# TAREFA 1
Pode atualizar a parte do texto sobre “Aquarius” que começa com as palavras "Para os cinéfilos, a" e termina em "maio deste ano.", substituindo "maio" por "junho"?

# TRECHO FORNECIDO
————————

Para os cinéfilos, a bem sucedida carreira de “Aquarius”, mais novo longa-metragem do diretor pernambucano Kleber Mendonça Filho, em festivais internacionais vem aguçando a curiosidade faz tempo. Aos olhos do público em geral, porém, o que chama a atenção, para o bem ou para o mal, é o simbolismo político que a obra carrega desde o protesto da equipe do filme no tapete vermelho do Festival de Cannes, em maio deste ano.

Desde a estreia nacional em 1º de setembro, uma parcela do público optou por boicotar “Aquarius” numa tentativa de defender posicionamentos político-ideológicos, enquanto que outros fizeram questão de ver o longa exatamente pelo mesmo motivo. Com tanto furor despertado, ficam perguntas mais elementares no ar: e aí, o filme é bom? Ou ele há de ser engolido pela polêmica que o circundou no Brasil? Os espectadores de Manaus finalmente podem se dar essa resposta a partir desta quinta-feira (15).

————————

# TAREFA 2
Pode organizar como CSV de duas colunas, "entrada" e "saída", os registros que vão da linha que contém "This screenshot has height=720, width=1366." até a linha que contém "go to settings", incluindo as duas, e somente esses? Use uma linha por registro, com cada campo entre aspas e as quebras de linha trocadas por espaços.

# REGISTROS EXTRAÍDOS
————————

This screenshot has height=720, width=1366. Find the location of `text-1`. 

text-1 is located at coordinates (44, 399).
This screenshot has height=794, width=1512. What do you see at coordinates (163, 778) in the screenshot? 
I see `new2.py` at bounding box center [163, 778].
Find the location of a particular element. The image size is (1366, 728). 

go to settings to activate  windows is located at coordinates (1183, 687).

————————

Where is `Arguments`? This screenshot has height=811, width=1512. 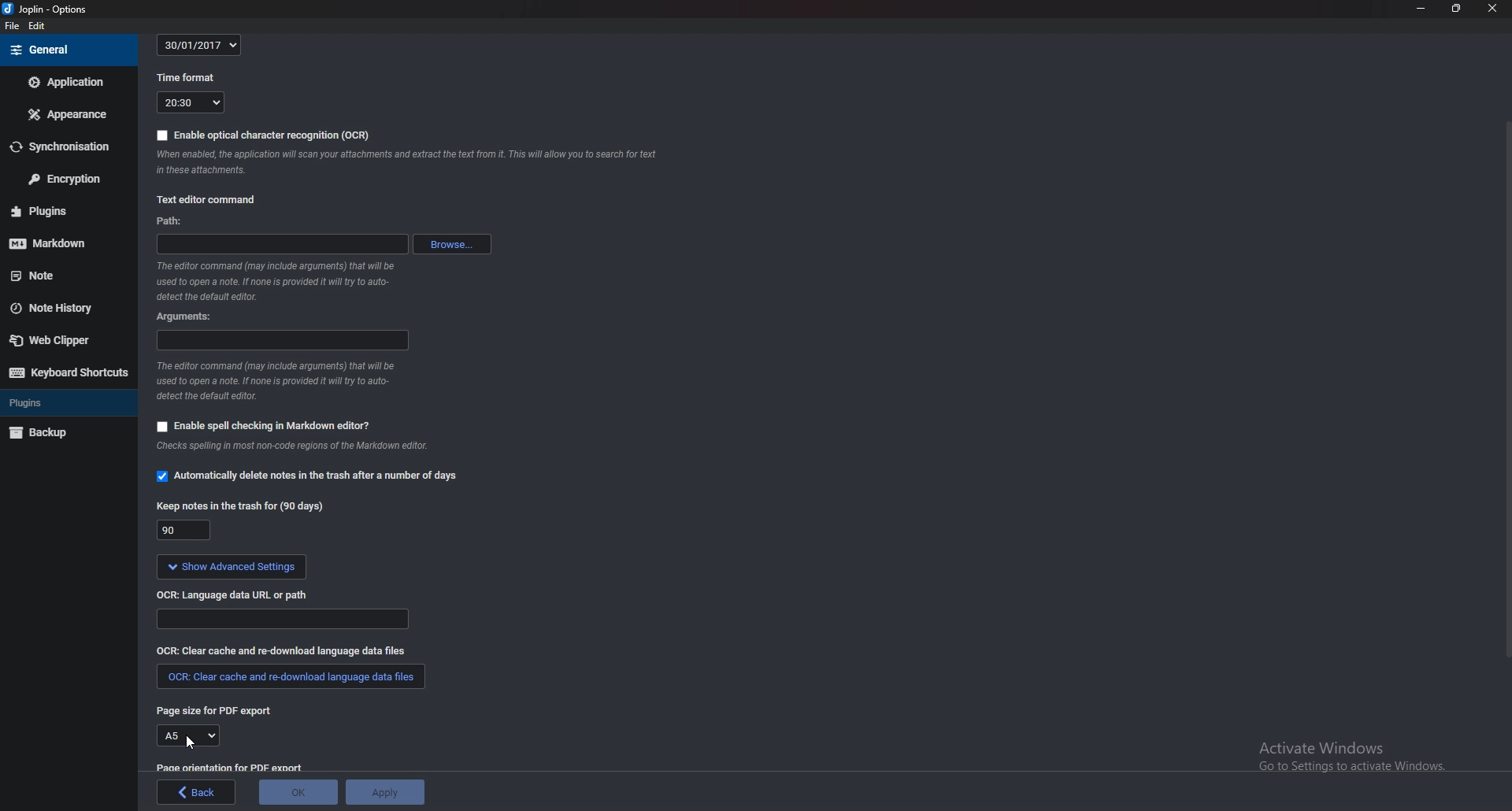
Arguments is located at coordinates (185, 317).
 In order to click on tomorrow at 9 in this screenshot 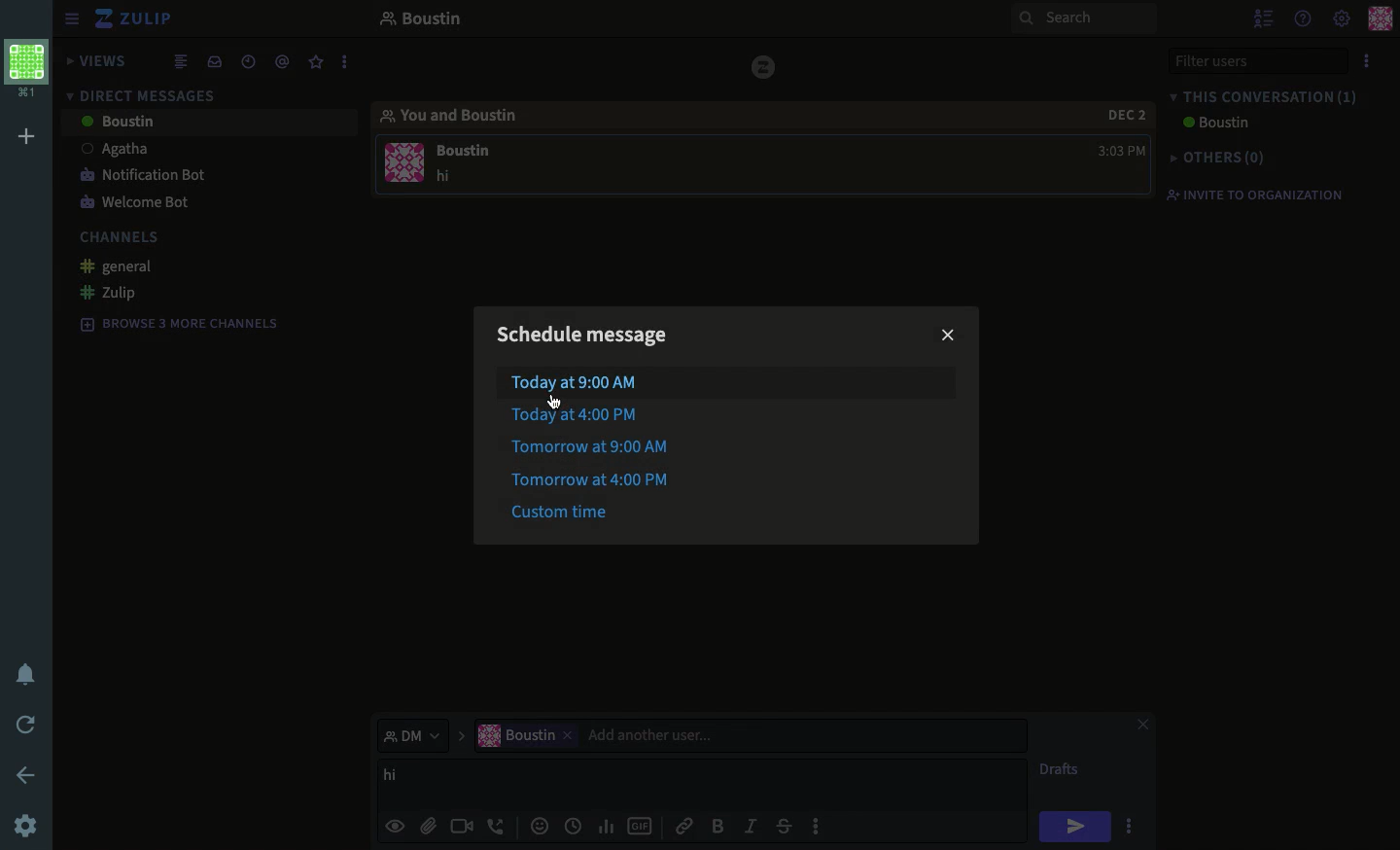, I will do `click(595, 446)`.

————————

# RESOLUÇÃO 1
Para os cinéfilos, a bem sucedida carreira de “Aquarius”, mais novo longa-metragem do diretor pernambucano Kleber Mendonça Filho, em festivais internacionais vem aguçando a curiosidade faz tempo. Aos olhos do público em geral, porém, o que chama a atenção, para o bem ou para o mal, é o simbolismo político que a obra carrega desde o protesto da equipe do filme no tapete vermelho do Festival de Cannes, em junho deste ano.

# RESOLUÇÃO 2
entrada,saída
"This screenshot has height=720, width=1366. Find the location of `text-1`.","text-1 is located at coordinates (44, 399)."
"This screenshot has height=794, width=1512. What do you see at coordinates (163, 778) in the screenshot?","I see `new2.py` at bounding box center [163, 778]."
"Find the location of a particular element. The image size is (1366, 728).","go to settings to activate  windows is located at coordinates (1183, 687)."